The article also notes, “While the Intergovernmental Panel on Climate Change has set a global carbon budget limiting global temperature rise to two degrees Celsius above pre-industrial levels, energy companies already have five times the remaining budget in their reserves, and ‘carbon budget’ is not in the Canadian political vocabulary, Tingey says. ‘Our commitment to reduce (emissions) is not part of an international budgeting process’, Tingey says. Tingey also explains that the government only counts emissions within Canada, not those that occur when Canadian fuels are burned in other countries.”
When the Trudeau government announced its interim regulations for pipeline review processes in late-January, Council of Canadians energy and climate justice campaigner Andrea Harden-Donahue commented, “[Environment minister Catherine] McKenna did confirm that projects will be assessed based on their ‘upstream’ (filling the pipeline, so including oil production) and ‘direct’ (construction) greenhouse gas emissions, but dodged a question about whether these assessments will include downstream emissions (emissions from burning the oil). There was also no mention of the 1.5 degree global warming limit Canada supported in Paris during the climate negotiations.”
We have also highlighted in numerous blogs that British researchers at University College London have concluded that 85 per cent of the tar sands would have to be left in the ground to limit global warming to 2 degrees Celsius. That study specified that no more than 7.5 billion barrels of oil from the tar sands can be produced over the next 35 years.
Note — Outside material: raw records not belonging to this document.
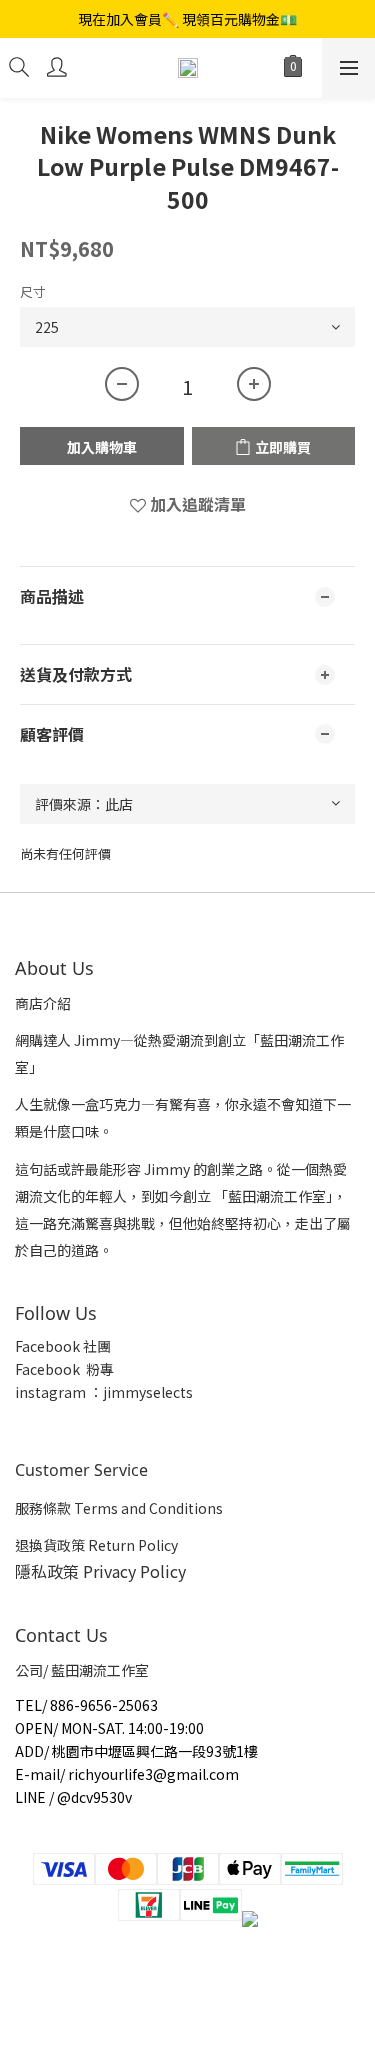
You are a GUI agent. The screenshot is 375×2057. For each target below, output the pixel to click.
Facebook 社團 (64, 1346)
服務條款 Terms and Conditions (119, 1508)
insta (32, 1392)
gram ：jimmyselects (121, 1392)
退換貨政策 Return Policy (96, 1545)
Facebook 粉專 (64, 1369)
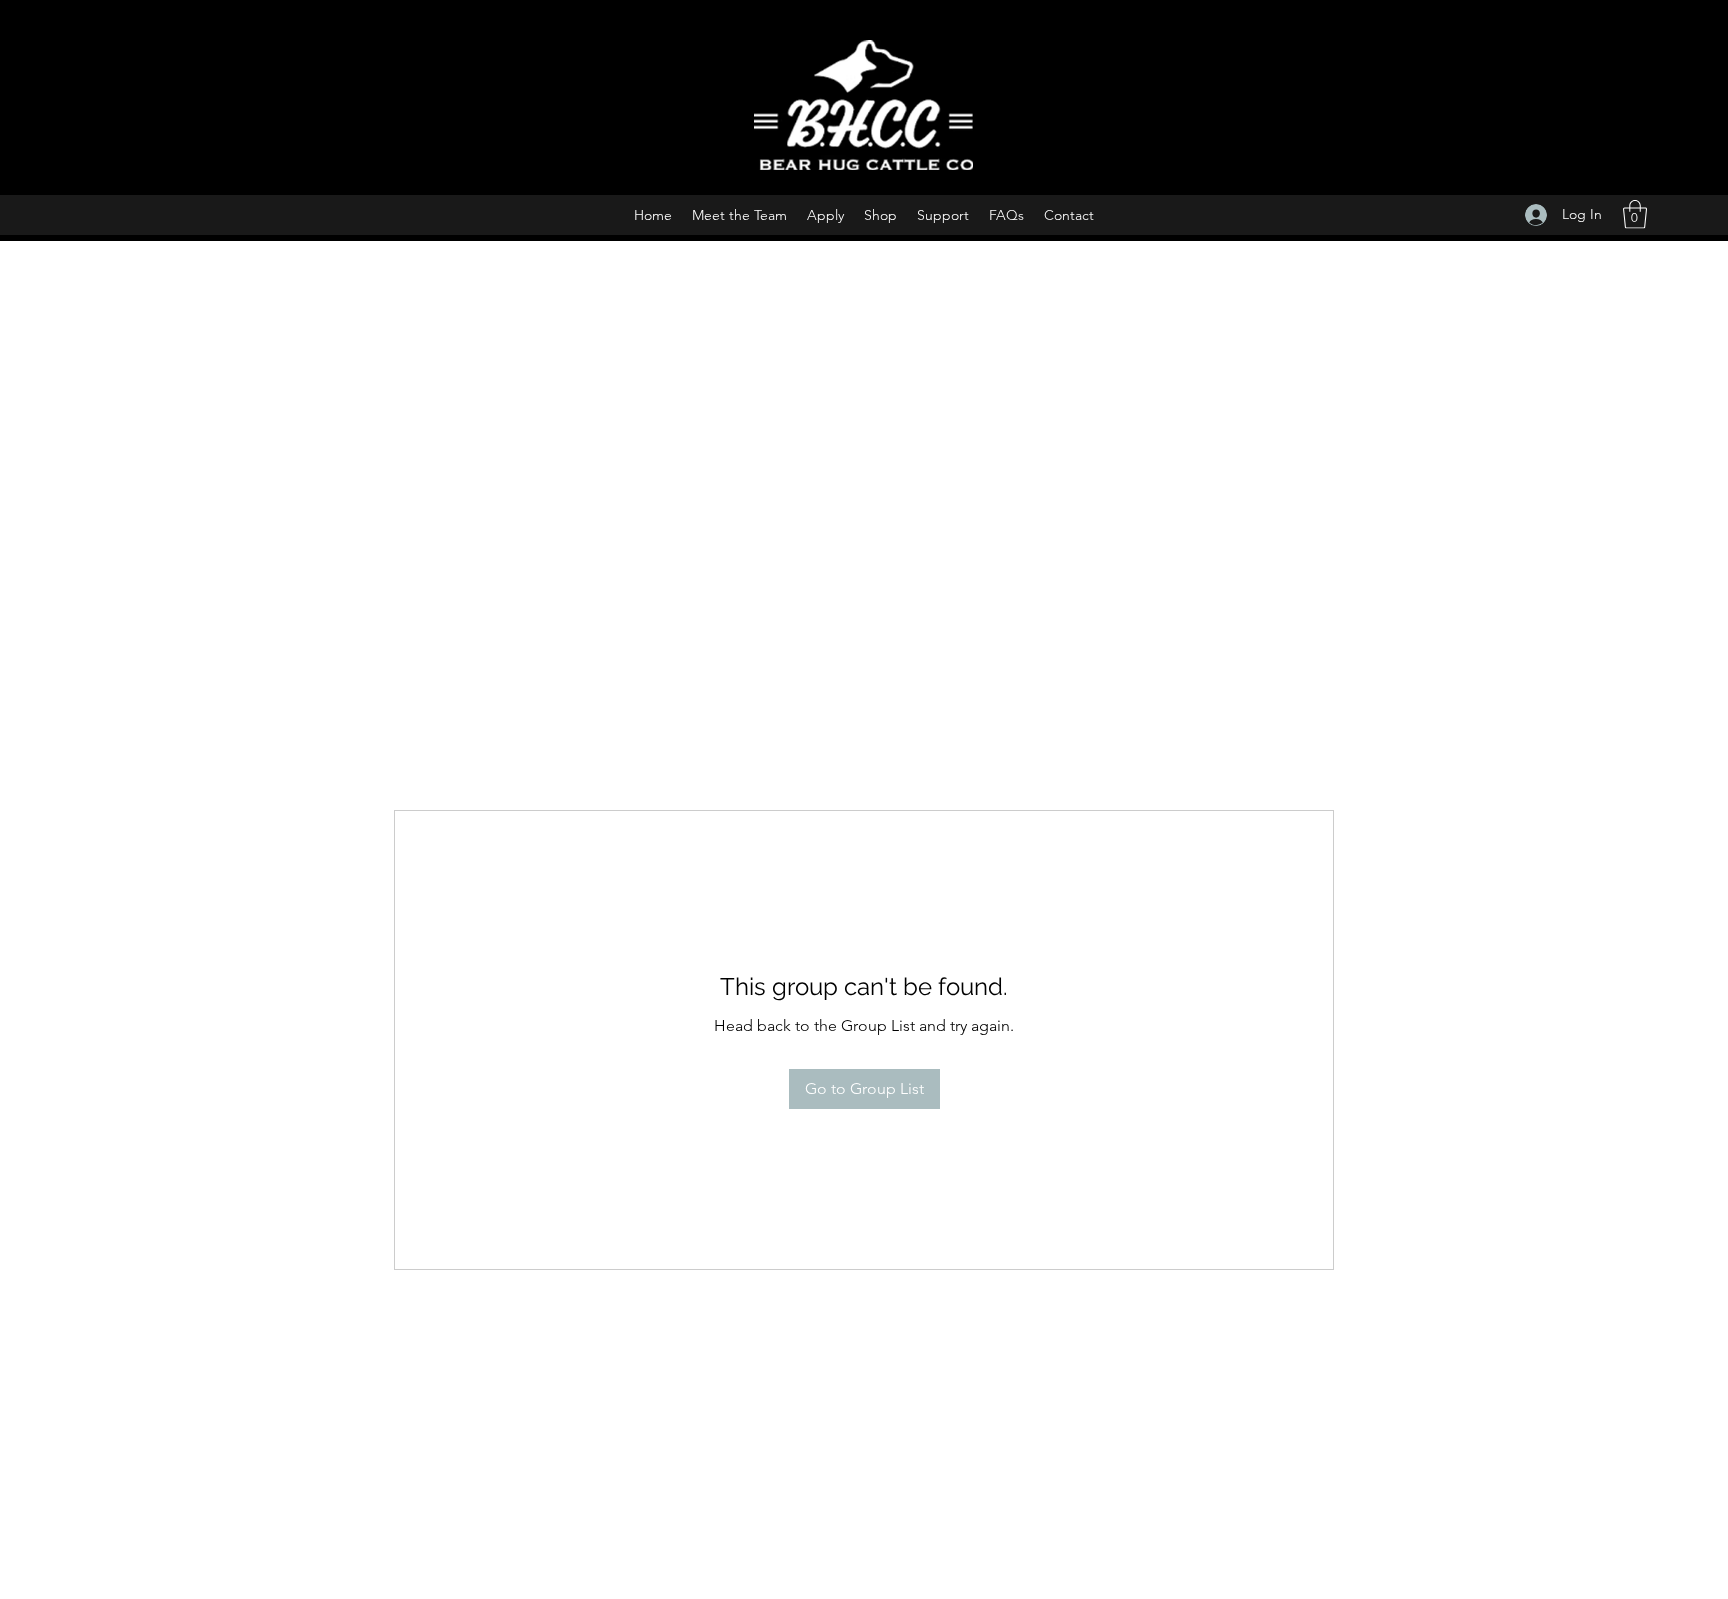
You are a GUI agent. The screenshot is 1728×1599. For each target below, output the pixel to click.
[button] (1635, 214)
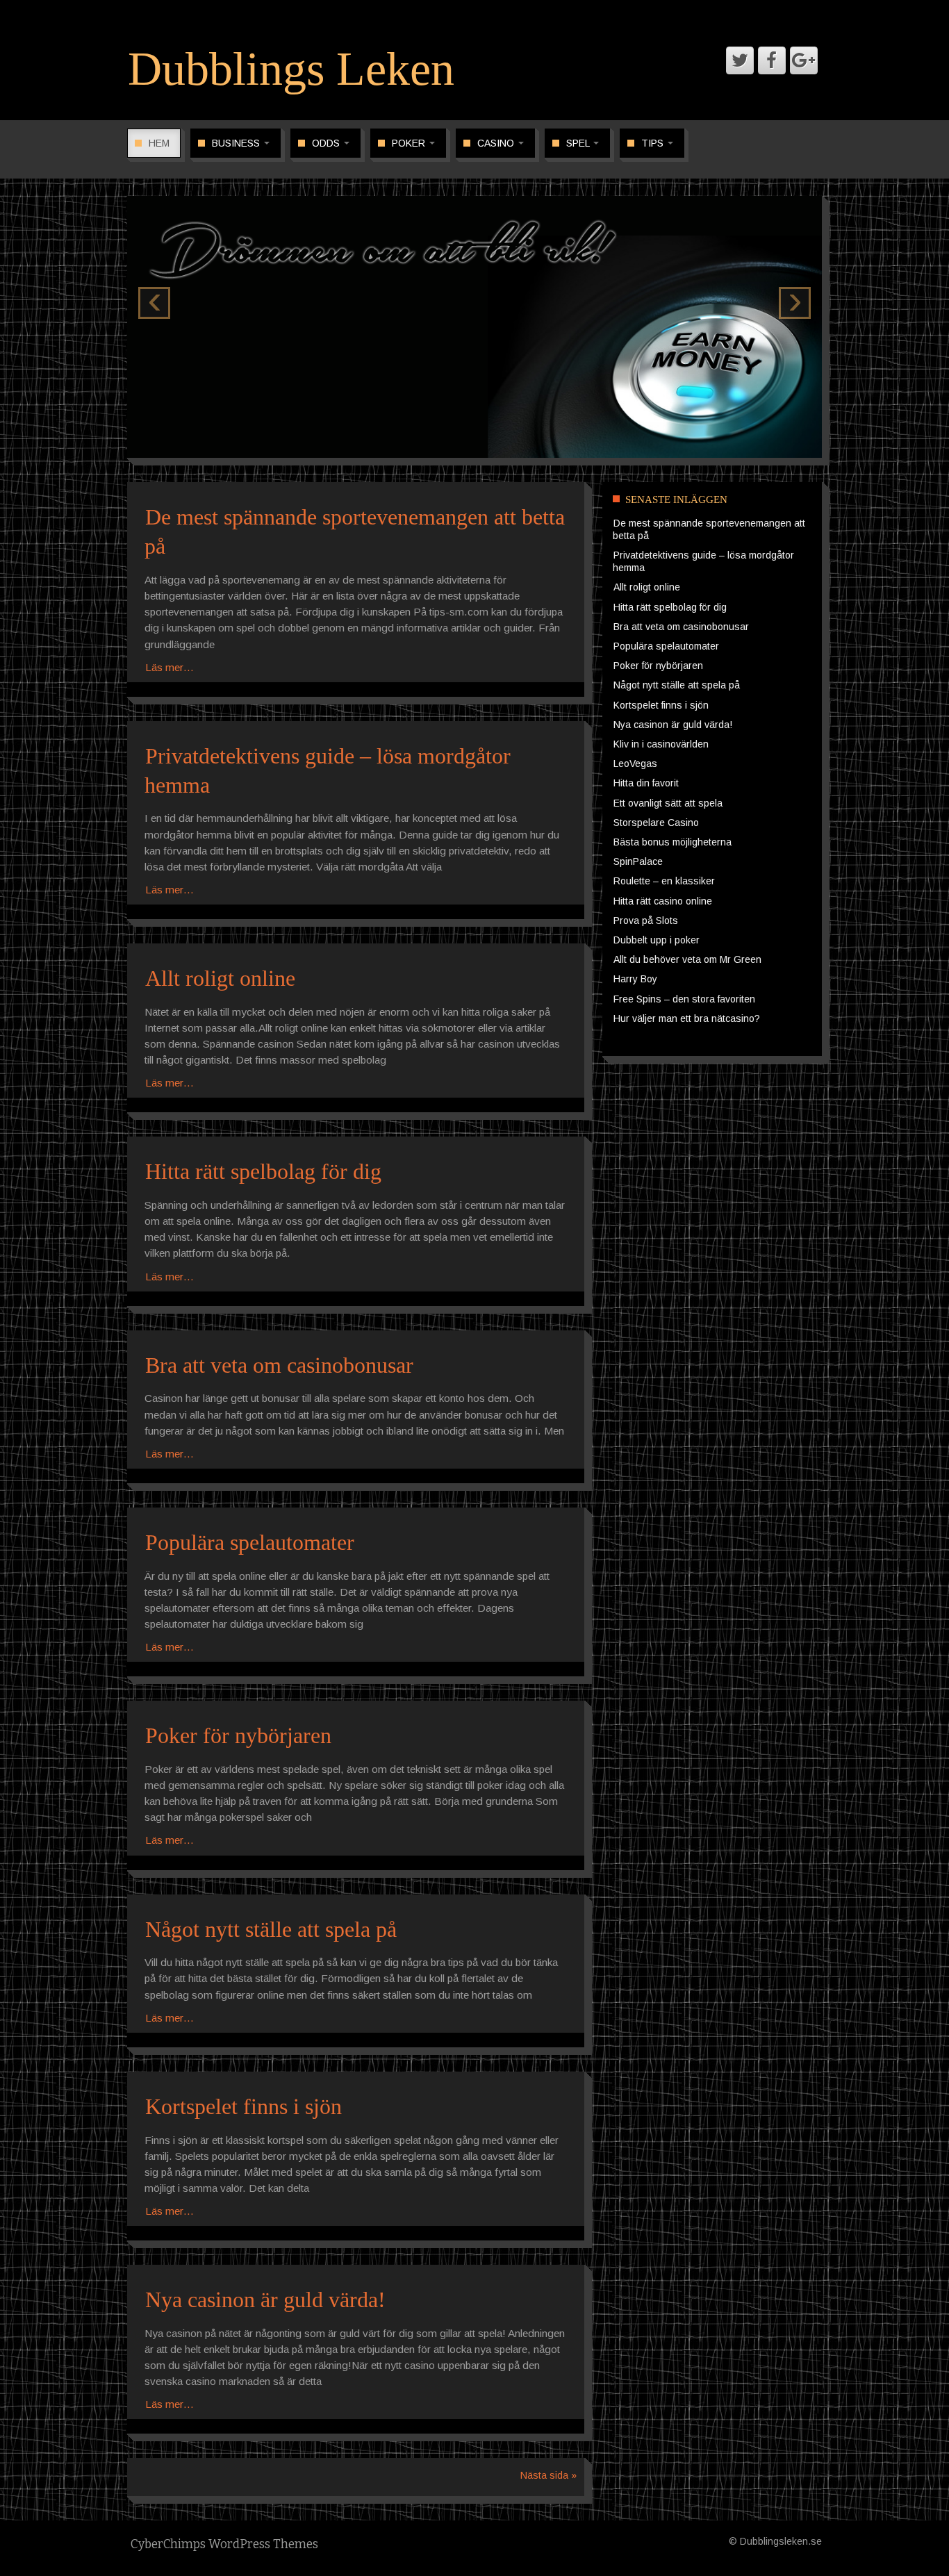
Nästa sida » (548, 2475)
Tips (653, 143)
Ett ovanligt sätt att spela (668, 803)
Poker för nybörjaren (238, 1735)
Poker (410, 143)
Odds (327, 143)
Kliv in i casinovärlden (661, 744)
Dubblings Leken (291, 68)
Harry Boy (635, 978)
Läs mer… (169, 667)
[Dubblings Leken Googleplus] (804, 60)
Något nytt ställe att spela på (271, 1929)
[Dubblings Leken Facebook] (772, 60)
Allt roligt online (220, 978)
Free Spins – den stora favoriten (684, 999)
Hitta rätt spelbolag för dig (263, 1171)
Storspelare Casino (656, 822)
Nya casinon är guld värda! (265, 2299)
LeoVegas (635, 763)
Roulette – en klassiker (664, 880)
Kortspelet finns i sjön (243, 2106)
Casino (497, 143)
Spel (579, 143)
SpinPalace (638, 861)
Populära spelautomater (249, 1542)
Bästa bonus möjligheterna (672, 842)
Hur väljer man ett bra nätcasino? (686, 1018)
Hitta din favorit (646, 783)
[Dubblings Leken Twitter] (740, 60)
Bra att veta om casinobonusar (279, 1365)
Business (237, 143)
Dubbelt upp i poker (656, 940)
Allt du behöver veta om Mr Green (687, 959)
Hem (159, 143)
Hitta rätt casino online (662, 901)
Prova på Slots (645, 920)
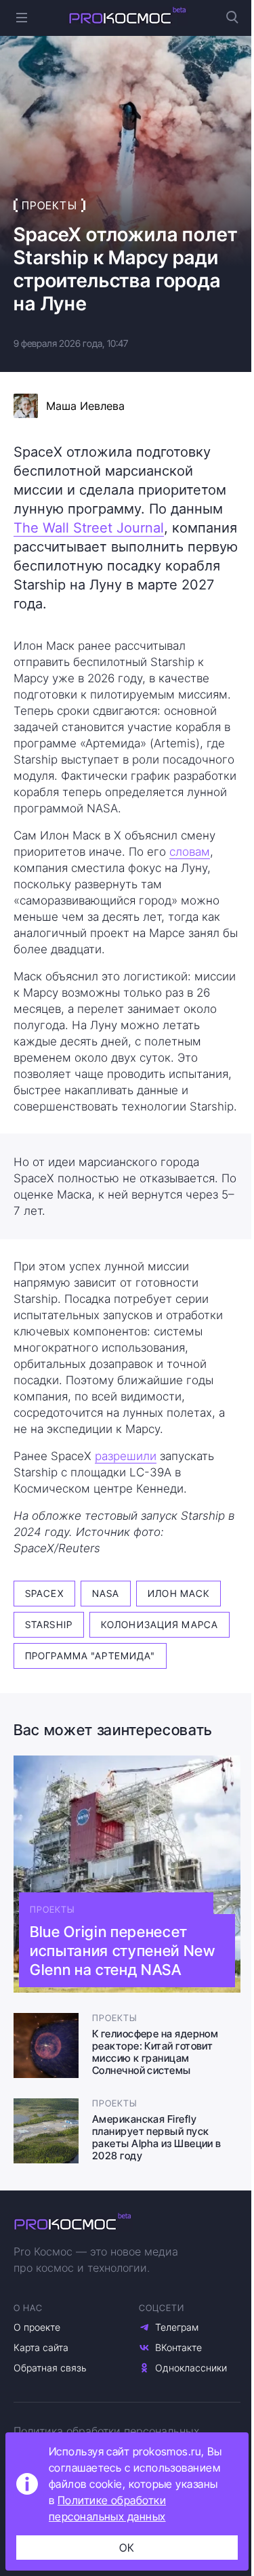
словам (189, 851)
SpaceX (44, 1593)
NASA (105, 1593)
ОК (127, 2547)
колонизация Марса (159, 1624)
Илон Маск (178, 1593)
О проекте (37, 2327)
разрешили (125, 1456)
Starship (48, 1624)
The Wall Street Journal (89, 528)
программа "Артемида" (90, 1655)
The proposed Energy East pipeline would move 1,100,000 barrels of oil a day. That means about 401,500,000 barrels per year. If the limit that can be drawn from the tar sands is 7,500,000,000, we have calculated that limit would be reached in about 19 years. That means Canada would hit its carbon budget within two decades with only the Energy East pipeline (no other pipelines, no other tar sands production). A 1.5°C target would mean that deadline would come even sooner. And given the Liberals have also publicly supported an expansion of the tar sands and have not ruled out Energy East, their 1.5°C promise appears for now to lack credibility.
Harden-Donahue says, “With ambitious targets must come ambitious actions. This means freezing tar sands expansion, rejecting both the Energy East and Kinder Morgan pipelines, and planning for a just transition towards a fossil free economy and society by 2050.”